PROMPT:
In the listing below, find the line with "You are a computer-use agent. 453x237 pixels.", then repeat exactly every line from the top through that one.

DATASET ENTRIES:
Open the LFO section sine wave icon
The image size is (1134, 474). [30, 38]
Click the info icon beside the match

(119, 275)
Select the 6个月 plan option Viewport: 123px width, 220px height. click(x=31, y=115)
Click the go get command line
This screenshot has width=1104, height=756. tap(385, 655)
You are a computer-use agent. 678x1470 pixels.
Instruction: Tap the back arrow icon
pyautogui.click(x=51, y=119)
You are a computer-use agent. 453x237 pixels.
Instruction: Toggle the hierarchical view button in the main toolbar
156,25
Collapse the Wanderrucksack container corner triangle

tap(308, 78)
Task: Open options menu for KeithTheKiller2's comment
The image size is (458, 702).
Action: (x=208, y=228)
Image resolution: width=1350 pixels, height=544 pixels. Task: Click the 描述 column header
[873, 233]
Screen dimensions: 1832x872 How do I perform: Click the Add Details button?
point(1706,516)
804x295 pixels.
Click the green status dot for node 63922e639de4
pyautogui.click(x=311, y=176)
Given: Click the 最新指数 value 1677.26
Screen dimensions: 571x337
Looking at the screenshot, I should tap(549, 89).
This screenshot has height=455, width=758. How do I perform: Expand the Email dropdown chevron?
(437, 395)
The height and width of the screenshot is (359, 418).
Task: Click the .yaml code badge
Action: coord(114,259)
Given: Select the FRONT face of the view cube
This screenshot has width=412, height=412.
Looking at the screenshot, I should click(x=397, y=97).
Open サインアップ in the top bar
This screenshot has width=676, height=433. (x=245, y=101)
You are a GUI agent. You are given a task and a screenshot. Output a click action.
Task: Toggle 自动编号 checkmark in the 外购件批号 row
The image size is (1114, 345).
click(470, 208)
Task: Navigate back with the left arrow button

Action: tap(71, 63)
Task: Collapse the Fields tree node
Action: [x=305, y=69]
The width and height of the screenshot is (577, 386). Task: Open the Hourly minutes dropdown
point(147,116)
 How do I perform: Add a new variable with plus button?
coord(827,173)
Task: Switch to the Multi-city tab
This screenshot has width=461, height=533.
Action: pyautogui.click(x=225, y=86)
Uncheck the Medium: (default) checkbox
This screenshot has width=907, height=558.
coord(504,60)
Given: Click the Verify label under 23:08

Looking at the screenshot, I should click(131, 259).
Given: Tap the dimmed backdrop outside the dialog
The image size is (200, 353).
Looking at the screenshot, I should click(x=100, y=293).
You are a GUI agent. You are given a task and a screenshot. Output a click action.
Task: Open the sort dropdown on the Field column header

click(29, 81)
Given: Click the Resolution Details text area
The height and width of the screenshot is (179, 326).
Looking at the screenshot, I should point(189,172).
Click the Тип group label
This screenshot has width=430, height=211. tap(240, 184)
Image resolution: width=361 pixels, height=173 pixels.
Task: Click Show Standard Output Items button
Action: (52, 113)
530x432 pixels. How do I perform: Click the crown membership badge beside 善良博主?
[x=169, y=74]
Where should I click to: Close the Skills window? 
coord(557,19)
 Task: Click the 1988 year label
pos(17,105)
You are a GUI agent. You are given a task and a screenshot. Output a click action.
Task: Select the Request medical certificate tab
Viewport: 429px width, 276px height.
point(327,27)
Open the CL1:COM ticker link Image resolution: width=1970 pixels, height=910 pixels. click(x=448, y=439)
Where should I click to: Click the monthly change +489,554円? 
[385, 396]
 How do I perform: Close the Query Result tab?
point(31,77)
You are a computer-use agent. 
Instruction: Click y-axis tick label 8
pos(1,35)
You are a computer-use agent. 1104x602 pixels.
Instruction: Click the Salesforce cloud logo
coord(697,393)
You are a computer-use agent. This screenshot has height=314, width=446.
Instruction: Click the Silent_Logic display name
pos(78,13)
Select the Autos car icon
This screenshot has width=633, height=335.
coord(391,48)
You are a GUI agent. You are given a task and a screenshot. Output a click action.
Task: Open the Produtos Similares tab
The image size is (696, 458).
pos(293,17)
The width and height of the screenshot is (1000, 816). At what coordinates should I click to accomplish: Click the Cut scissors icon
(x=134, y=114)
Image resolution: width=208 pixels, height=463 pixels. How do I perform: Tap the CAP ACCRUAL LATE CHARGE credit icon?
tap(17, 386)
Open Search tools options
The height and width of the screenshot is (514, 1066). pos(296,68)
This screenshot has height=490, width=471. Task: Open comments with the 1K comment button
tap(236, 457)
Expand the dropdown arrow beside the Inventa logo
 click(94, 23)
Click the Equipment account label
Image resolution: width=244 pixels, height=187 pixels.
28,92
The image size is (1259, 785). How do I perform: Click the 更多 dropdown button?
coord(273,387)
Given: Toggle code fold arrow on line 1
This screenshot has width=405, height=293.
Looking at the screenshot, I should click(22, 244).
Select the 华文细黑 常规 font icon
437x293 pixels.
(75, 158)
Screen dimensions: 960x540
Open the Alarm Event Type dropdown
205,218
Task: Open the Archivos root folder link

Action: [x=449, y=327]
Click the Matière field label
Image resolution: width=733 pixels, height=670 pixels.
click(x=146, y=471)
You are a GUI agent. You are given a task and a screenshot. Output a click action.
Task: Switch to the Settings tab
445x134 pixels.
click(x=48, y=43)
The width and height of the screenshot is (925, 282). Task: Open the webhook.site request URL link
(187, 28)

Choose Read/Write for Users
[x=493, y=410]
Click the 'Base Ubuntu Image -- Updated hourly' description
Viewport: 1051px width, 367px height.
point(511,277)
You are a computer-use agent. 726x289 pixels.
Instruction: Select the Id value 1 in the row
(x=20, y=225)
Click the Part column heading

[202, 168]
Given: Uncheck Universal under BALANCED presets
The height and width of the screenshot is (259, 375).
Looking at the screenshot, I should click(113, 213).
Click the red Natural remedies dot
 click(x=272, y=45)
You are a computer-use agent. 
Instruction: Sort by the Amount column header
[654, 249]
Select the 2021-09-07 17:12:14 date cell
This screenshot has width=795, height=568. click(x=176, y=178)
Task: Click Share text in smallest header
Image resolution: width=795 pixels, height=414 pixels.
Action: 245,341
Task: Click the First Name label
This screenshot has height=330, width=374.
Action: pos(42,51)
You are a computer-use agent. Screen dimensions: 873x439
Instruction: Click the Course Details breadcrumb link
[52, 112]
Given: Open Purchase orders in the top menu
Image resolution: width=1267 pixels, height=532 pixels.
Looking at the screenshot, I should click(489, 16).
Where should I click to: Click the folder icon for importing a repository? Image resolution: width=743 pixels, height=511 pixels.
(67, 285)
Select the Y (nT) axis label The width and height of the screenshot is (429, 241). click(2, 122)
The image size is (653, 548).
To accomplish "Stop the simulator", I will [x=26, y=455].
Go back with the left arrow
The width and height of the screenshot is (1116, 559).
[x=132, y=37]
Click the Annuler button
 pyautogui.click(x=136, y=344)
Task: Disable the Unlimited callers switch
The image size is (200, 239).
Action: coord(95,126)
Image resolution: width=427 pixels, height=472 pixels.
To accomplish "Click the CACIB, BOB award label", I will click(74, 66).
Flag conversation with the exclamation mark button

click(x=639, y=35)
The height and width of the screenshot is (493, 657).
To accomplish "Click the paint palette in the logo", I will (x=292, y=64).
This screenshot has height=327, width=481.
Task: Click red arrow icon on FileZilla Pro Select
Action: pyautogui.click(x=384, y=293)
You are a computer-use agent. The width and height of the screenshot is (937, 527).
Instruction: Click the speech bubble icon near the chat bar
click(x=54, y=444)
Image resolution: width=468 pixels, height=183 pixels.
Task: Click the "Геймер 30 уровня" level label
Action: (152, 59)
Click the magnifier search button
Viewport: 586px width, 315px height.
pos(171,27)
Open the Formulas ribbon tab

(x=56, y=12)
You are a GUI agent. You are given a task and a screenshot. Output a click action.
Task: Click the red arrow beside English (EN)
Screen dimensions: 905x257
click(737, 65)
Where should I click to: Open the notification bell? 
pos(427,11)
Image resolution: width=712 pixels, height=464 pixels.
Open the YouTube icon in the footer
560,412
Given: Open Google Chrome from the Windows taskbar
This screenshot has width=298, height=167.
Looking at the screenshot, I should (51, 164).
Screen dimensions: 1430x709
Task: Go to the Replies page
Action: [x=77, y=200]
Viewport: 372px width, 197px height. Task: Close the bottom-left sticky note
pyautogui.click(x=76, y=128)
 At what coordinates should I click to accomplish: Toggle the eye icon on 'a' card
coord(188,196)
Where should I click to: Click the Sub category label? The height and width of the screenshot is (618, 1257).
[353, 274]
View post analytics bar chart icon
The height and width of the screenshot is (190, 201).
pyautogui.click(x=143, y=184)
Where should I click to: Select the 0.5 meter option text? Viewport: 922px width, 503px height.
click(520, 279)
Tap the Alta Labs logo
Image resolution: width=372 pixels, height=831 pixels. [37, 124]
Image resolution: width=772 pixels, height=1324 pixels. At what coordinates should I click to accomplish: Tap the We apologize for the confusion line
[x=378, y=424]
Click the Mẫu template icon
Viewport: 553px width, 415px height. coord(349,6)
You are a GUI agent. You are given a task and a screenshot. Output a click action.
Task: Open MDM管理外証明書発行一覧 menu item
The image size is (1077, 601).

FINISHED EXERCISE:
Open the LFO section sine wave icon
The image size is (1134, 474). [30, 38]
Click the info icon beside the match

(119, 275)
Select the 6个月 plan option Viewport: 123px width, 220px height. click(x=31, y=115)
Click the go get command line
This screenshot has width=1104, height=756. tap(385, 655)
You are a computer-use agent. 678x1470 pixels.
Instruction: Tap the back arrow icon
pyautogui.click(x=51, y=119)
You are a computer-use agent. 453x237 pixels.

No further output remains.